É impossível que qualquer Cristão, com um mínimo de bom senso, vá àquela festança das JMJ sem se questionar e sem se envergonhar do que está a ser gasto e do quanto aquele dinheiro poderia ter outro destino para o bem comum, aí sim num acto puramente Cristão. Mas a ultima coisa que os Cristãos, na sua maioria, têm é consciência, porque querem comprar o seu passaporte para um qualquer céu, e exemplos desses não faltam, desde os santuários marianos de exploração económica, até á mais simples igreja, com um poder local de coleta económica e agora com uma festarola escandalosamente cara e contra os mais básicos princípios da religião católica. Se Cristo vivesse de novo, morreria de desgosto, por certo.

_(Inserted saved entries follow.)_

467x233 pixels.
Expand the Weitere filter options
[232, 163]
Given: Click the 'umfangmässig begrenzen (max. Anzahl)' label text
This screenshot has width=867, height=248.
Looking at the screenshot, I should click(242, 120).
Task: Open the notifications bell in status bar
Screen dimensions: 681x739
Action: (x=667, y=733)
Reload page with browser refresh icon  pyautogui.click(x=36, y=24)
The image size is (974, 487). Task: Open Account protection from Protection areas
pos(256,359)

Mas se este acto já era inqualificável, a forma como foi gerido pelos “Pilatos” da Igreja, agora a nova questão da pedofilia, e a forma como trataram o assunto, foi de uma soberba que só veio a confirmar o alheamento entre os ditos “pastores” e o seu dito “rebanho”, num nível “hierárquico” de intocabilidade, entre nós, os iluminados, e vocês os outros, a ralé, que não entendem estas coisas do espiritual.

Vi na internet, um quadro, que não sei quem é o seu autor, que aqui reproduzo, e que diz tudo, não precisando de palavras, tal o ridículo em que caíram, ao ponto de muitos terem solicitado a apostasia, ou seja a anulação do baptismo.

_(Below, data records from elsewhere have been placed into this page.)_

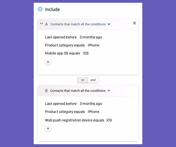Screen dimensions: 176x147
Task: Open group A 'Contacts that match all the conditions'
Action: coord(78,24)
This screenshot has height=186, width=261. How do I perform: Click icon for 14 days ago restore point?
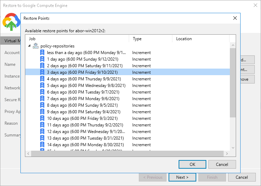click(42, 145)
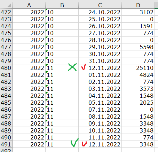
Task: Select column D header
Action: (138, 5)
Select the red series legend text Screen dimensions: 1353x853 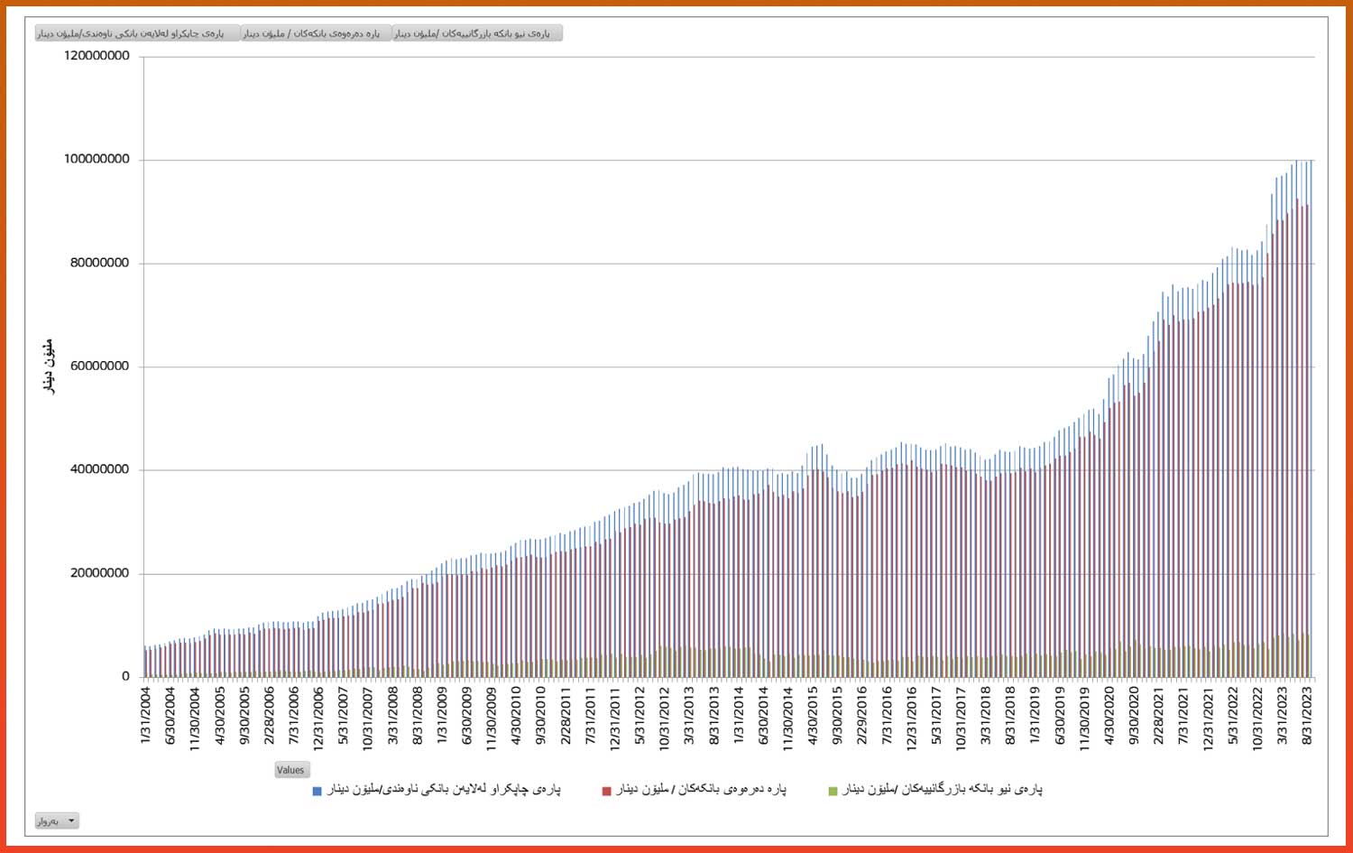(701, 790)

O que mais impressiona no meio de todo este processo, não é só o acto repulsivo dos que deviam cuidar, é bem mais além, é o procurar silenciar as vitimas, diziam-lhes, que se falassem iam para o inferno, é acima de tudo a forma perversa, calculista, que juntamente com a forma como usam uma autoridade supostamente conferida por um deus-mito, o tal poder espiritual, segundo eles, que se atrevem a culpabilizar, amedrontar e seduzir menores, violando-os no seu sagrado íntimo. É apenas abjeto.

A forma, displicente como trataram o problema e a pouca, ou nenhuma empatia, com que lidaram com as questões num acto de desprezo de suposta superioridade e intocabilidade moral, faz com que o asco seja maior. O presidente da Conferencia Episcopal Portuguesa, o inqualificável Bispo José Ornelas, numa entrevista a propósito do pagamento de indeminizações, disse que as vitimas deviam apresentar facturas dos danos causados, mais ridículo do que isto julgo que não haverá.

Se deus fez o homem á sua imagem e semelhança, esse deus é um tipo pouco recomendável e deixa muito a desejar. Claro que eu acredito mais que não é o homem uma “invenção” de deus, mas o contrário, deus é sim, uma invenção do homem.

Sim, deus está morto e não avisaram os crentes.